- _About this exercise_:
Copy out every line of the data exactly; do not include the images.

** Data supplied follows **

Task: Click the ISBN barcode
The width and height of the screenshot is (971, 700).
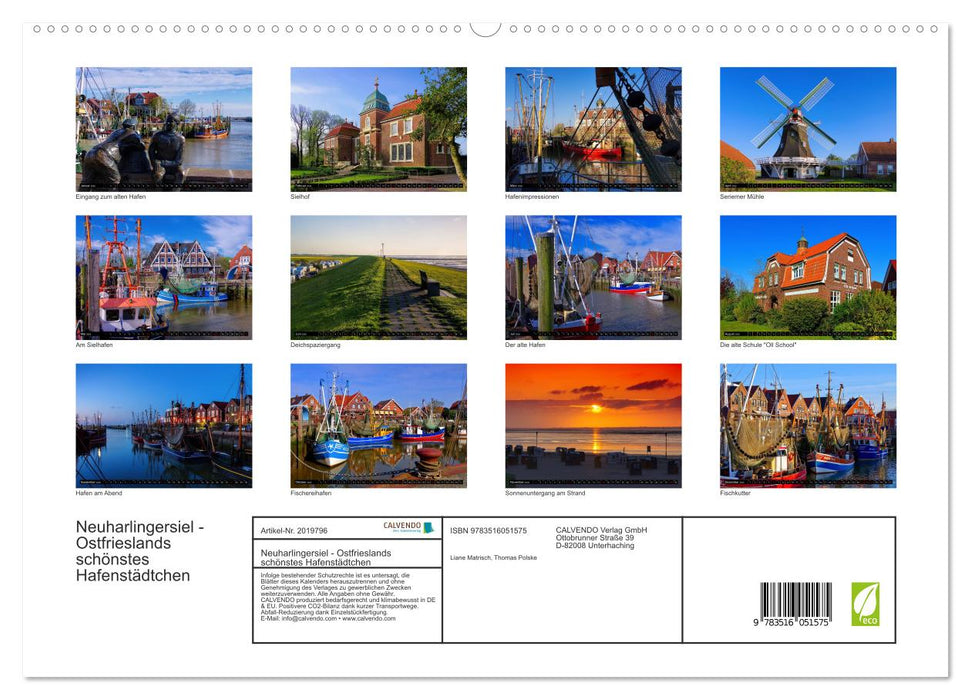Action: point(791,600)
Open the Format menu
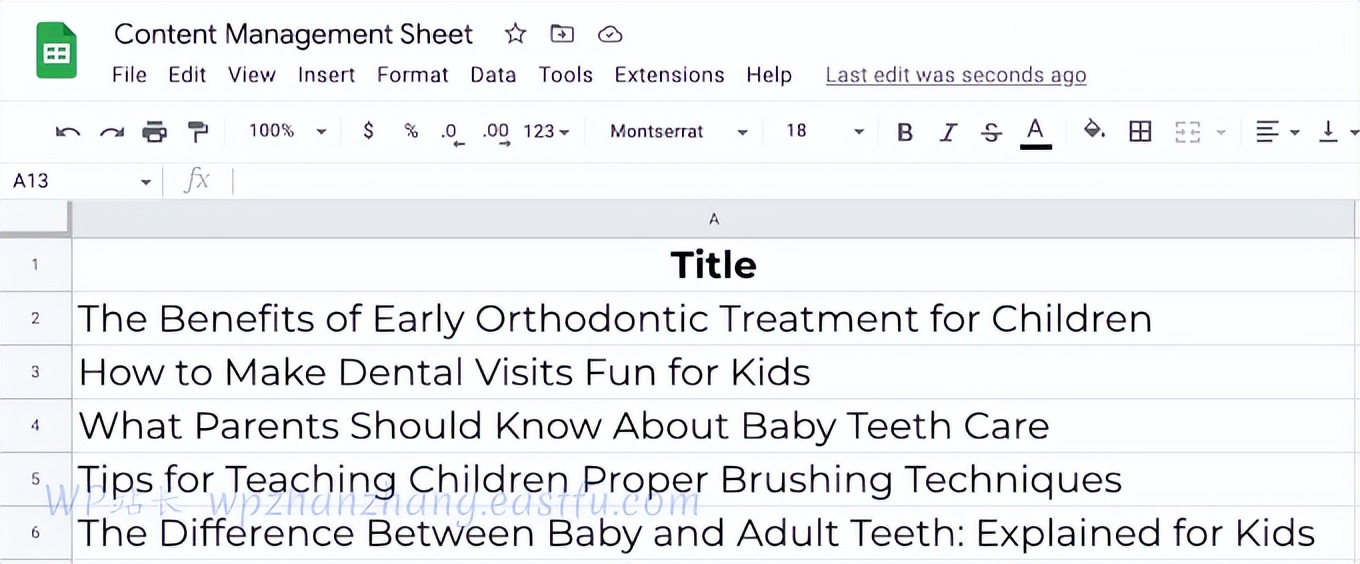 tap(412, 75)
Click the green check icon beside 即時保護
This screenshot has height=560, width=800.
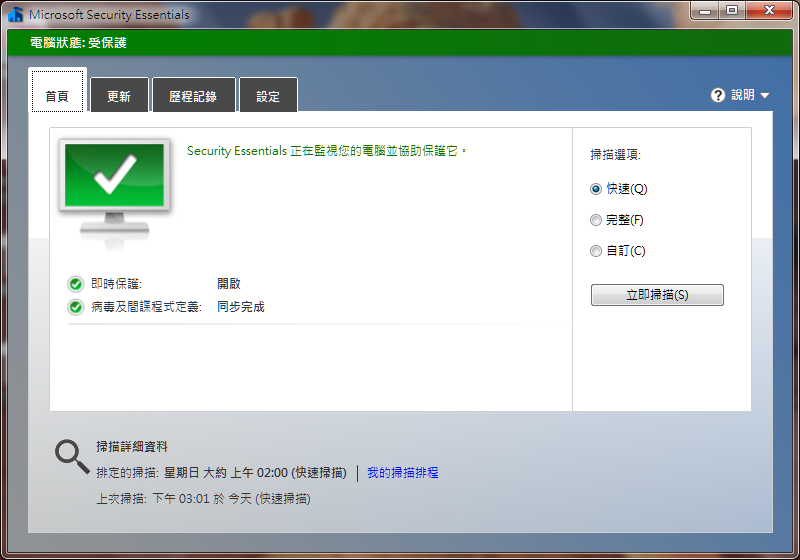[x=75, y=284]
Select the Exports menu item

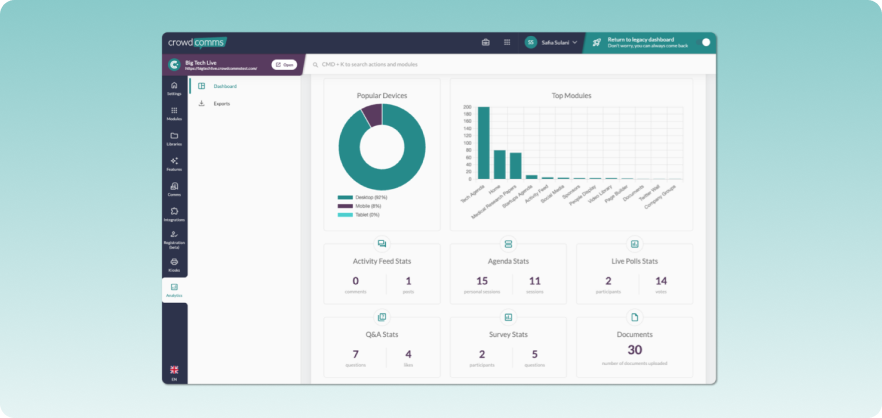pos(221,103)
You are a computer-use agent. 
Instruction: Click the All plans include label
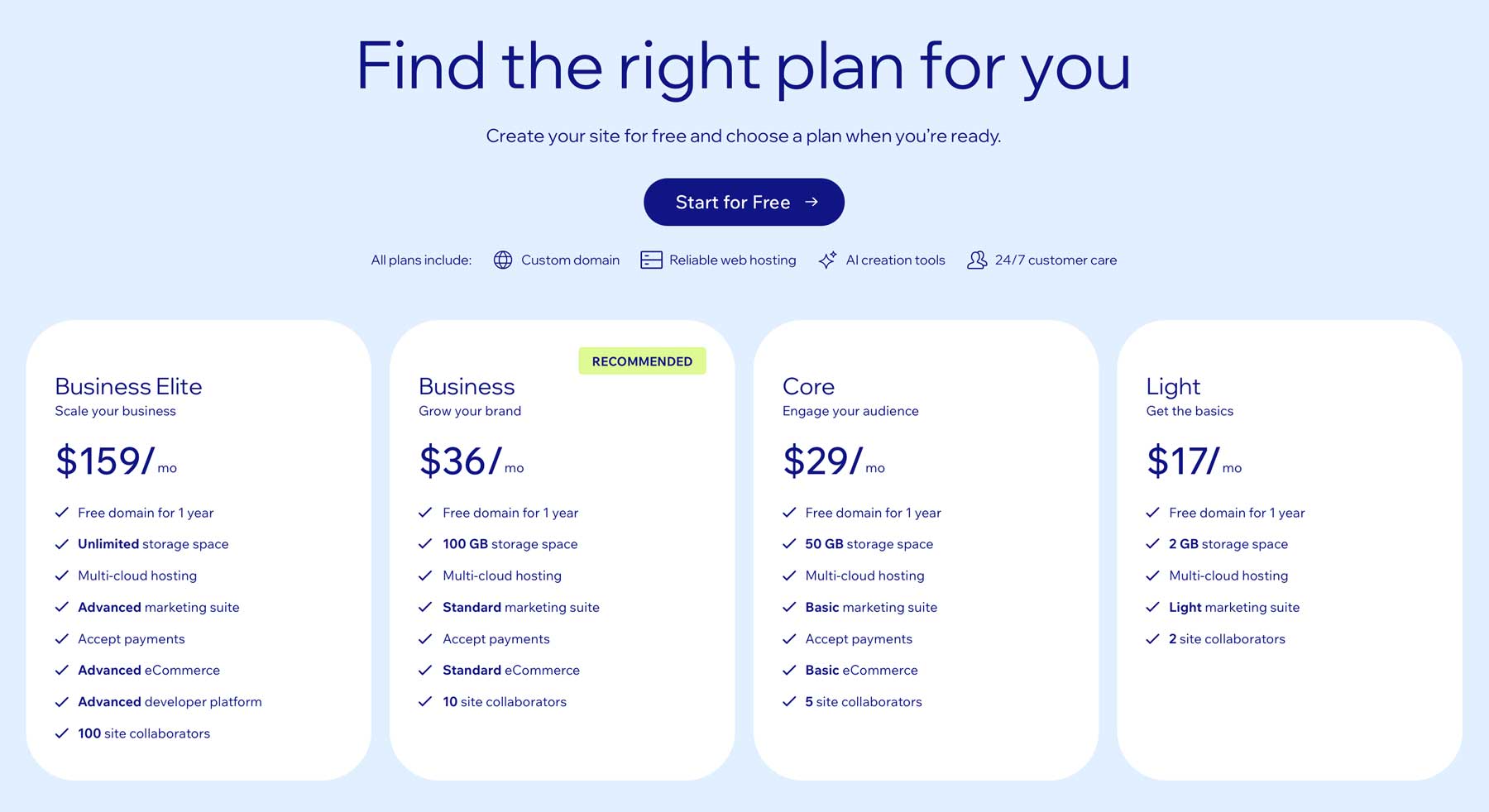(x=421, y=260)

** End of Data supplied **

- _Answer to this problem_:
Task: Click the ISBN barcode
The width and height of the screenshot is (971, 700).
Action: point(791,600)
Open the Format menu
 tap(412, 75)
Click the green check icon beside 即時保護
This screenshot has height=560, width=800.
[x=75, y=284]
Select the Exports menu item

pos(221,103)
You are a computer-use agent. 
Instruction: Click the All plans include label
(x=421, y=260)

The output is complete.